How weight pruning is different from dropout?

Dropout drops certain activations stochastically (i.e. a new random subset of them for any data passing through the model). Typically this is undone after training (although there is a whole theory about test-time-dropout).

Pruning drops certain weights, i.e. permanently drops some parts deemed “uninteresting”.


Thank you for quick response. I applied global pruning over my model and then retrain it, during test the weight parameter is not there. i think those are renamed. then how can i test the pruned model??

Hi Tom!

What is your intuition about why (and when) dropout works?


K. Frank

I’m a Bayesian at heart, so to me Gal and Ghahramani interpretation seems to be a thing.
In a later paper they show that for RNNs it makes sense to keep the dropout mask fixed between the timesteps to use this interpretation and Gal’s theses has a lot of things on the theme (including “why can we not optimize the dropout probability somewhere, I think”). More generally, it would seem that the hypothetical variational model must make sense as well as the approximation.

What is your take? I always love to hear your thoughts on the more theory-grounded topics.

Best regards


1 Like

Hi Thomas!

Thanks for the Gal and Ghahramani link. I can’t say that I’ve absorbed
much of it yet.

I’m not well-studied on dropout, and I just don’t have any intuition about
it that feels “right” to me, so I don’t really have a take.


K. Frank

Can anyone please help in this??
I applied global pruning over my model and then retrain it, during test the weight parameter is not there. i think those are renamed. then how can i test the pruned model??

Sorry for diverting your thread.
Yes, the pruning seems to rename weights (appending _orig probably is the most common), you can get the current set of weight names using

print([n for n, p in module.named_parameters()])

There is an equivalent named_buffers for non-parameters that gets masks.

Also, the tutorial section on removing the reparametrization in the tutorial might be of use.

Best regards



Tom thank you for providing relevant content.
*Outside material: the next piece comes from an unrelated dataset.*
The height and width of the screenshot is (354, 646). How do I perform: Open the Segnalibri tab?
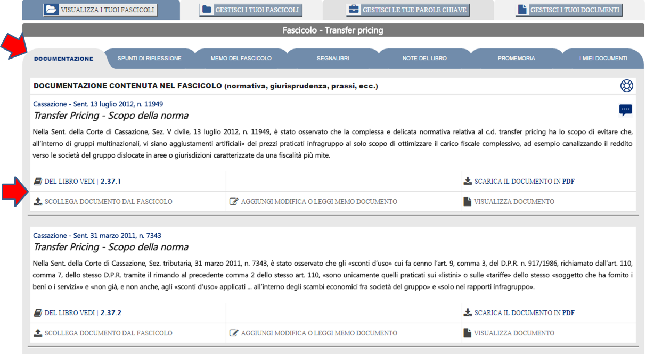pyautogui.click(x=333, y=59)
I will try this and will share the result :slight_smile:

I tried to apply global pruning over my model which is having one lstm layer. I am getting
UserWarning: RNN module weights are not part of single contiguous chunk of memory. This means they need to be compacted at every call, possibly greatly increasing memory usage. To compact weights again call flatten_parameters().

then i put flatten_parameters in forward of the module. But getting the same. Can u plz help

I think this is inherent in the way pruning is implemented using reparametrization. :frowning:

One way to overcome the error message could be to have a workflow where you do pruning and then remove the reparametrization.

The other option is to make it work with non-flattened inputs, i.e. either

  • to silence or avoid the warning using the Python warnings mechanism or
  • to disable CuDNN, if the flattening and Python warning overhead is larger than the savings by CuDNN optimizations,
  • rolling your own JIT fused RNN might be another option, but sadly it has never become as much the standard as one might have hoped.

I can see how neither option is terribly attractive but it seems that things are not working together as well as they should.

Best regards


ok. Theoretically removing the reparameterization is appealing. so I am trying with the same and Will inform about results when done.

removing reparamterization worked well for me. thanks Thomas.

Next issue i am facing is: if i 90% globally prune the model in one-shot it is pruned approximately 90% with different pruning rate in different layers. But iteratively pruning the model with factor 0.1 for 10 iterations, i am getting the model pruned approximately upto 65.6 %. What is the reason behind it?? I thought it to be pruned approximately 99%.